Monday, February 26, 2018
11:30 AM - 1:00 PM
(Pacific)
Graham Stuart Lounge
Department of Political Science, Encina Hall West, 616 Serra St., Room 400, Stanford University, Stanford, CA 94305
Speaker: 
  • James Alt

James E. Alt is the Frank G. Thomson Professor of Government. His current interests are in comparative political economy; the interaction of voters, political parties, budget and other political institutions, financial markets, and fiscal policies in industrial democracies. His recent research analyzes institutional transparency, accountability and corruption, and fiscal policy outcomes in OECD countries and US states. He is author, co-author, or editor of The Politics of Economic Decline (Cambridge University Press, 1979, reissued 2009), Political Economics (University of California Press, 1983), Cabinet Studies (Macmillan, 1975), Advances in Quantitative Methods (Elsevier, 1980), Perspectives on Positive Political Economy (Cambridge University Press, 1990), Competition and Cooperation (Russell Sage, 1999) and Positive Changes in Political Science (Michigan, 2007).

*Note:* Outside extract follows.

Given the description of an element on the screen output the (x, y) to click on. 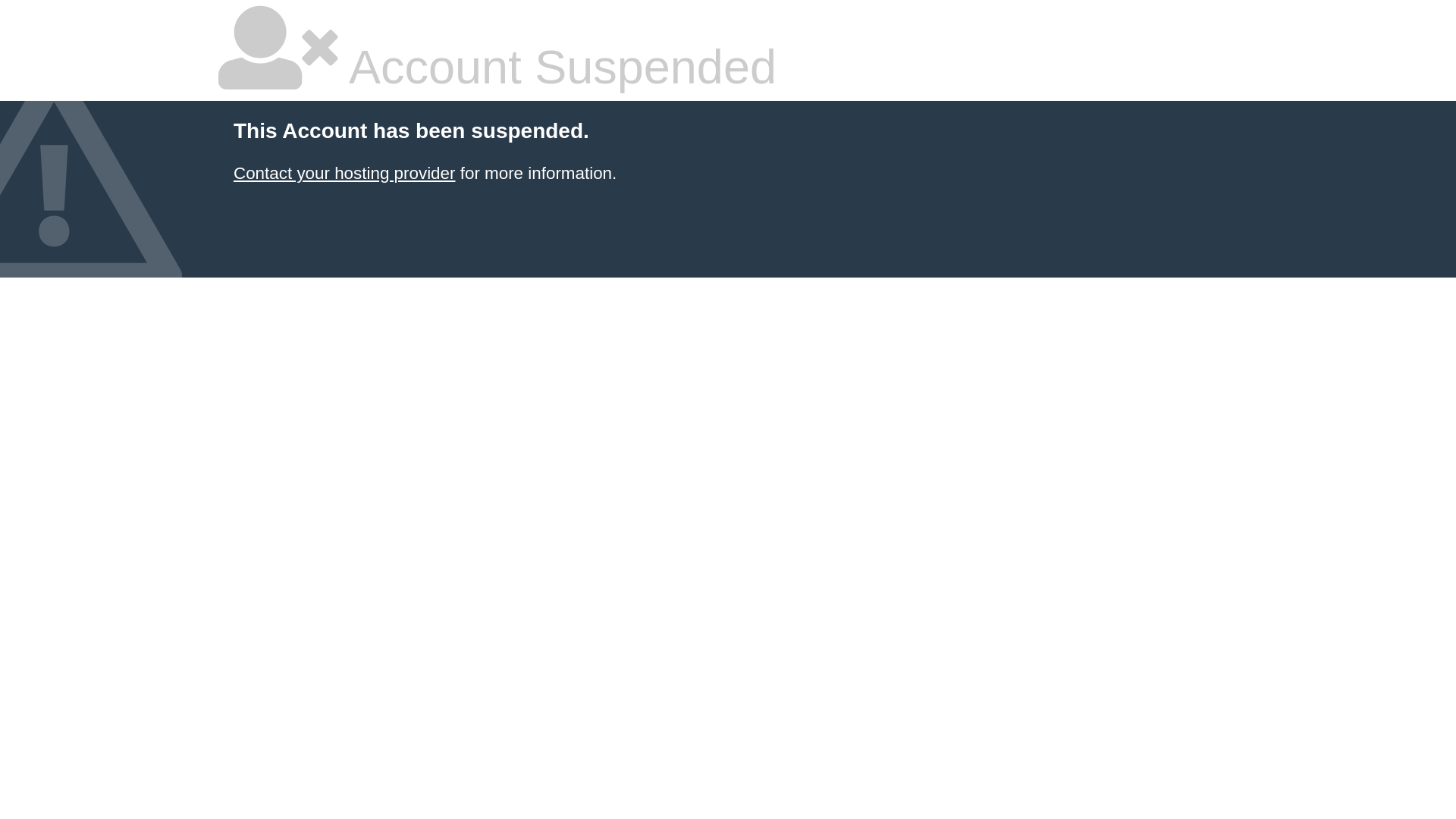
Contact your hosting provider Element type: text (344, 172)
Given the description of an element on the screen output the (x, y) to click on. 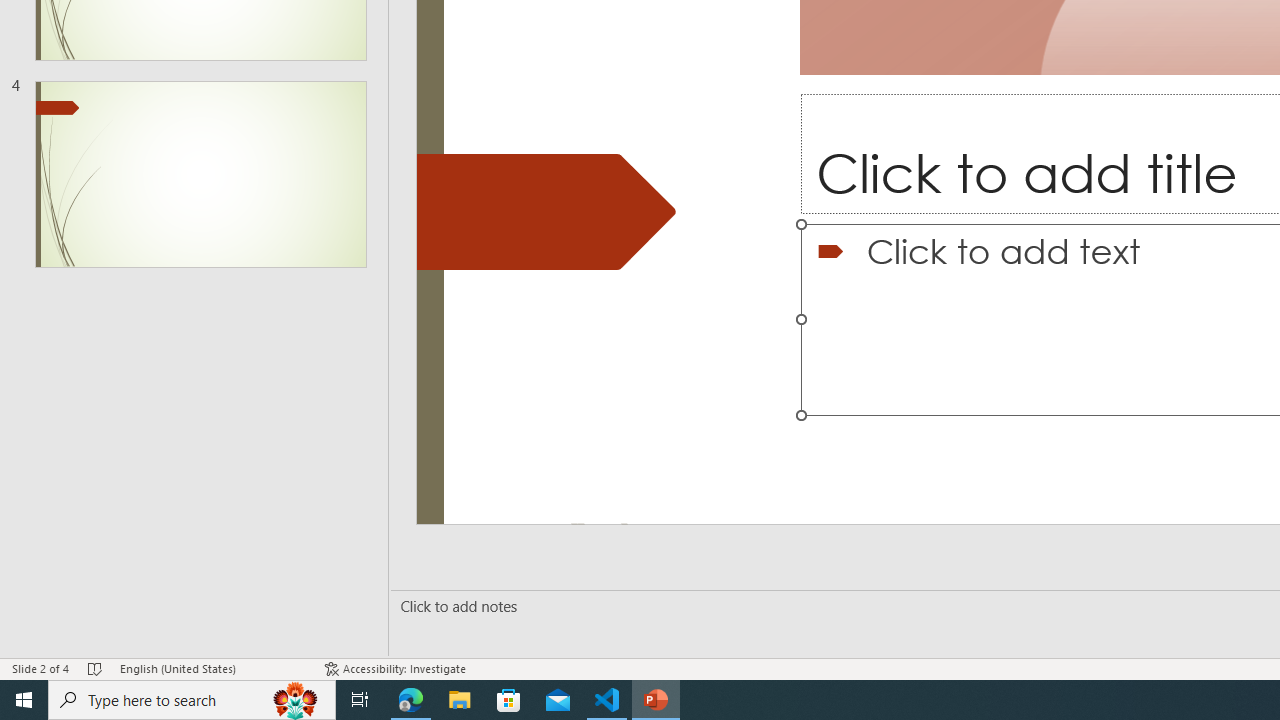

He has published numerous articles in scholarly journals, including "Partisan Dealignment in Britain 1964-1974" in the British Journal of Political Science, "Political Parties, World Demand, and Unemployment" in the American Political Science Review, "Divided Government, Fiscal Institutions, and Deficits: Evidence from the States," in the American Political Science Review, "Fiscal Policy Outcomes and Electoral Accountability in American States," in the American Political Science Review, and “Disentangling Accountability and Competence in Elections: Evidence from U.S. Term Limits,” in the Journal of Politics. He is the founding director of the Center for Basic Research in the Social Sciences, now the Institute for Quantitative Social Science. He is or has been a member of the editorial boards of the American Political Science Review, American Journal of Political Science, British Journal of Political Science, Journal of Politics, Political Studies, and other journals, and has been a member of the Political Science Panel of the National Science Foundation. He was a Guggenheim Fellow 1997-98 and a Senior Research Fellow of Nuffield College, Oxford from 2007-2011. Alt is an International Fellow of the Institute for Fiscal Studies, London, and was elected to the American Academy of Arts and Sciences in 2004.

This seminar is part of the Comparative Politics Workshop in the Department of Political Science and is co-sponsored by the Munro Lectureship Fund and The Europe Center.